I wrote an article last year about how the fashion industry has the fourth largest environment impact on the world and every time I read this fact, it still shocks me. The reason that it shocks me so much is that by working closely with sustainability professionals, I recognise how hard some of these people work to make their brands more environmentally friendly in ways, (until recently), I didn’t even know existed. They conduct extensive research into innovative fibres, examine their impacts on forests, oceans and people and create comprehensive plans and policies. Yet again and again, there seems to be barriers against gaining the most from corporate sustainability policies.
Millennials are more engaged with sustainable fashion than any other generation.
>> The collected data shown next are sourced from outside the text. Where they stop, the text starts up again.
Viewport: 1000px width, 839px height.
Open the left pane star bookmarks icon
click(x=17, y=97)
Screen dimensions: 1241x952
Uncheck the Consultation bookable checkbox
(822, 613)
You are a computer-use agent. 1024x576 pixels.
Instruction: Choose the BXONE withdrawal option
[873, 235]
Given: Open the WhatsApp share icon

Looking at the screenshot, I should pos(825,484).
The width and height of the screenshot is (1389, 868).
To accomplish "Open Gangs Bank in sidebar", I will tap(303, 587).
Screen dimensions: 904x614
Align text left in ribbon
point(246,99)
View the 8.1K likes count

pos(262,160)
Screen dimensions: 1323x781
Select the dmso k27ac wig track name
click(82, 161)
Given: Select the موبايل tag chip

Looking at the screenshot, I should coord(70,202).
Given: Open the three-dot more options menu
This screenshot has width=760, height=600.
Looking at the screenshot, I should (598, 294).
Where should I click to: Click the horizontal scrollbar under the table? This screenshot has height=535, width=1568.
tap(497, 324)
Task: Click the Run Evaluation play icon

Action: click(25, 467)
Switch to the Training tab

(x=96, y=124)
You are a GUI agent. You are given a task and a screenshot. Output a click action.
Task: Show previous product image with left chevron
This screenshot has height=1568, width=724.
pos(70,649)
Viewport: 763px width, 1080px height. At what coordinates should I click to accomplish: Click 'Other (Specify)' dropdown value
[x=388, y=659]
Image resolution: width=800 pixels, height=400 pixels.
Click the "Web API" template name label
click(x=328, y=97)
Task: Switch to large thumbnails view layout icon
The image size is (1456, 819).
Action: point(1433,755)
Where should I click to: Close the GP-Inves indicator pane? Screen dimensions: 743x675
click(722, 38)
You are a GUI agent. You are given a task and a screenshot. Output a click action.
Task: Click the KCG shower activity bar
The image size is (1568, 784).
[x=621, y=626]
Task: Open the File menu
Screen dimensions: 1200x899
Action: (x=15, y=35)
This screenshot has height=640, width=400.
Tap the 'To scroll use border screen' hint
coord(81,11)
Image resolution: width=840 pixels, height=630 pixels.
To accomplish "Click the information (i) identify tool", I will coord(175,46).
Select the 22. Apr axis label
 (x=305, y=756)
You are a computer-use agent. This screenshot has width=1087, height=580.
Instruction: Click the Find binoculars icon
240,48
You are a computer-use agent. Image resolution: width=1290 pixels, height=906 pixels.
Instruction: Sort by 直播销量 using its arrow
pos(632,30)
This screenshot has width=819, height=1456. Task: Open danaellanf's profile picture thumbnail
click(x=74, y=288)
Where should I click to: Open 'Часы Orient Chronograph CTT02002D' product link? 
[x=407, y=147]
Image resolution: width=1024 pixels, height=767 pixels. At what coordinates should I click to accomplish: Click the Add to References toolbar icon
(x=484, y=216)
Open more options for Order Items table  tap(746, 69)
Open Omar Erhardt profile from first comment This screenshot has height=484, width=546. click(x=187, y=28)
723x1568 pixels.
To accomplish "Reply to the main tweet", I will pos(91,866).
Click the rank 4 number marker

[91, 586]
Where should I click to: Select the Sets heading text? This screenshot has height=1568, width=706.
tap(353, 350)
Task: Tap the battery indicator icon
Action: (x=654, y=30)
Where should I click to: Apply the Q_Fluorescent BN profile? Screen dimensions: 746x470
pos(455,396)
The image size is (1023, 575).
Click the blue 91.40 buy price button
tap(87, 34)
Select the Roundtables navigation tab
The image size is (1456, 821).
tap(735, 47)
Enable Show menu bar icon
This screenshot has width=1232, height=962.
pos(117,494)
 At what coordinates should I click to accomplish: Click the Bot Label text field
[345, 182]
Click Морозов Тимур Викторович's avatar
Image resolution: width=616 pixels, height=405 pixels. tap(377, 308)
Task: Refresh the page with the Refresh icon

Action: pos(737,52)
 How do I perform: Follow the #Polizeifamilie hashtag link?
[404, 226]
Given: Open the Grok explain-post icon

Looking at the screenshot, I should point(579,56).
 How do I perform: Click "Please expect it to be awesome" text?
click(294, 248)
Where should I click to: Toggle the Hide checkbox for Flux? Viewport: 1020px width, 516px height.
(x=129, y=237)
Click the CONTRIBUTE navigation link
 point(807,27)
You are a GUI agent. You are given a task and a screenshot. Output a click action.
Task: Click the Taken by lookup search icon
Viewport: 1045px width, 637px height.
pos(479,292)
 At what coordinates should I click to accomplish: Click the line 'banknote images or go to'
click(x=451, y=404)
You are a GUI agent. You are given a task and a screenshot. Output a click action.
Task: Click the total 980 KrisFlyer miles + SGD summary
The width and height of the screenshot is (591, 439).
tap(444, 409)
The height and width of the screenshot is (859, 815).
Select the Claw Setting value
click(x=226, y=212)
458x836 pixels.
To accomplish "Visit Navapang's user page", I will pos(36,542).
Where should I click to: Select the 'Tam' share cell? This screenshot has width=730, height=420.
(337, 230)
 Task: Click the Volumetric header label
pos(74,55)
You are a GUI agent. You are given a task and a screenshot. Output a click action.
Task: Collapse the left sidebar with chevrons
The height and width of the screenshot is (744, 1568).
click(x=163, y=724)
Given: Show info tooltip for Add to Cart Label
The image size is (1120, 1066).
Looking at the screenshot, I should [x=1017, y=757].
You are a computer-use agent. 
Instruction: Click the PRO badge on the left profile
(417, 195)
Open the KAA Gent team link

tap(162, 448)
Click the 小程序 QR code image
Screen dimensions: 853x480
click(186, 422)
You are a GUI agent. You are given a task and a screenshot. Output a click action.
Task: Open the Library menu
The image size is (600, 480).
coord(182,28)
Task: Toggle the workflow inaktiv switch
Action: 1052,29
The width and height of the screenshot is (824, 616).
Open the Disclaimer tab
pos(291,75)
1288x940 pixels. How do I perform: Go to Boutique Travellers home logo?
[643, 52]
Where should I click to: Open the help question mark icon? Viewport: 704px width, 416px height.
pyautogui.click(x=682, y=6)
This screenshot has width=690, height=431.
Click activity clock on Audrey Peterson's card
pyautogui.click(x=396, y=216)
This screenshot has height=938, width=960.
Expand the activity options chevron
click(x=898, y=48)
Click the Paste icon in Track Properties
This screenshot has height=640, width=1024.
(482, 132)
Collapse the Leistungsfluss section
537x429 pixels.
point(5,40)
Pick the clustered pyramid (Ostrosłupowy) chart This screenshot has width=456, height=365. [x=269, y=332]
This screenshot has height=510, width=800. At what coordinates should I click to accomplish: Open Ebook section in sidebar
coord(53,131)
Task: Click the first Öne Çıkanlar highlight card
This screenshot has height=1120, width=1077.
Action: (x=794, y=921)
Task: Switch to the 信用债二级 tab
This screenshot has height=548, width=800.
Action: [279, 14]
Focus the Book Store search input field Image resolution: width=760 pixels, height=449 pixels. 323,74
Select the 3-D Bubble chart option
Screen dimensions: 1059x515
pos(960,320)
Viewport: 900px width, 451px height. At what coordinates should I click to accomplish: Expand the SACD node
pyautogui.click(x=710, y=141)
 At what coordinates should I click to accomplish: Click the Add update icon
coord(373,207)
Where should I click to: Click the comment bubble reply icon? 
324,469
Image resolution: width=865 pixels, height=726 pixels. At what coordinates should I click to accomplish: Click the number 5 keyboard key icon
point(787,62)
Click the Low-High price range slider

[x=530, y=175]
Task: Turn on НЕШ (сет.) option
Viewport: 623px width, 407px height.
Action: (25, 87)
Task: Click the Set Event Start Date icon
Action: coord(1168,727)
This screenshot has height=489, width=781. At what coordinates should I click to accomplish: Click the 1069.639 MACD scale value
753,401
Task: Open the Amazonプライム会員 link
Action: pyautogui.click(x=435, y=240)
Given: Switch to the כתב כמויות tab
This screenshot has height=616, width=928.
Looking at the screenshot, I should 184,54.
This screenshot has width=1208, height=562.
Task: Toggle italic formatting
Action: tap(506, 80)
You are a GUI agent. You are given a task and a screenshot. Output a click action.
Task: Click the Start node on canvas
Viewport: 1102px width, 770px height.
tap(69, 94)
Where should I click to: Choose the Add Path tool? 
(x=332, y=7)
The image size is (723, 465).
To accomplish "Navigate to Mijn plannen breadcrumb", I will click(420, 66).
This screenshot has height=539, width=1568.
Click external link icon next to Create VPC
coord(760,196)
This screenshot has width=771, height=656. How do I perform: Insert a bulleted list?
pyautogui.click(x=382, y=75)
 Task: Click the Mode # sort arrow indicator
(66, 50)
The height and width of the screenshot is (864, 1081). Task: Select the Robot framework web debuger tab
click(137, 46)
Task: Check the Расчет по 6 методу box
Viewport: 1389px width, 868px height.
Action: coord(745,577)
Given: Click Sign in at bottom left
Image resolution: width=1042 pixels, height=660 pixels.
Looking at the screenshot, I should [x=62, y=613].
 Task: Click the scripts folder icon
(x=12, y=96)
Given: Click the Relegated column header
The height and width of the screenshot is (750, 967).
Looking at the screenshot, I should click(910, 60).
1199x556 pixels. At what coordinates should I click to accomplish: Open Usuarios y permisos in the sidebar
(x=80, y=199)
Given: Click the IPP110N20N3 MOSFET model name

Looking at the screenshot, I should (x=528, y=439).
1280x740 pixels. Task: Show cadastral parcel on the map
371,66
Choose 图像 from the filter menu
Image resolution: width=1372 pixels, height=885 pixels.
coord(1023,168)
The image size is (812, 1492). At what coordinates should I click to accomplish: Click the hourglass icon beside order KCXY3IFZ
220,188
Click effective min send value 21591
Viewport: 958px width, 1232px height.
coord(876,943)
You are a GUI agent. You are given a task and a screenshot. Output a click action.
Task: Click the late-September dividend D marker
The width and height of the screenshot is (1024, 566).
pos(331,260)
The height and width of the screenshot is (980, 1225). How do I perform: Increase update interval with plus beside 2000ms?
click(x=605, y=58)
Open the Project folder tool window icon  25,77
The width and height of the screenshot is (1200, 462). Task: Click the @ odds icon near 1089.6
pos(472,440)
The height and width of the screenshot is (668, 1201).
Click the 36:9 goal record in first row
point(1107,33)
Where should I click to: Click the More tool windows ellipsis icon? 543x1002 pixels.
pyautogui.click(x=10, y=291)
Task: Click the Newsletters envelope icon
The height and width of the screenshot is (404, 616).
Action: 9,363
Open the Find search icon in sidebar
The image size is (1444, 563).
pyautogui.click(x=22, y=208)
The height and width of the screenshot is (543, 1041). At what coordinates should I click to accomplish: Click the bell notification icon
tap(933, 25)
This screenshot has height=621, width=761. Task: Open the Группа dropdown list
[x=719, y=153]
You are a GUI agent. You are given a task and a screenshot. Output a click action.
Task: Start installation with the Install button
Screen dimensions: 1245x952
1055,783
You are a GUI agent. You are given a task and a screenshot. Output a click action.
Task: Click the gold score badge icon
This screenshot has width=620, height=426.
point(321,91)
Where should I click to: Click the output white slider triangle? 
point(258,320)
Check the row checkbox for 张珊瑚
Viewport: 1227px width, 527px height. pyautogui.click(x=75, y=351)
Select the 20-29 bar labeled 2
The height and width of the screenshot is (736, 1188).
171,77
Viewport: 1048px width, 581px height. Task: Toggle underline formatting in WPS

Alice Goody, retail analyst for Mintelsays; “young consumers are driving this shift in attitudes. 44% of younger millennials – the 17-26 age range – said they would like to see more eco-friendly fabrics used in clothes.” This is compared to 34% of generation X and 30% of baby boomers.
H&M are a great example of a fashion brand who actively engage with their consumers about their sustainability efforts. They shout about all the activities that the brand is taking and their website explains why: “We want our customers to be proud of what they wear. Not only about how good they look, but also about the way the clothes are made and the environmental and social impact the garments have across our value chain.” By engaging these consumers and making them aware of the great work that your business is making towards more sustainable fashion items, you could just boost your customer base.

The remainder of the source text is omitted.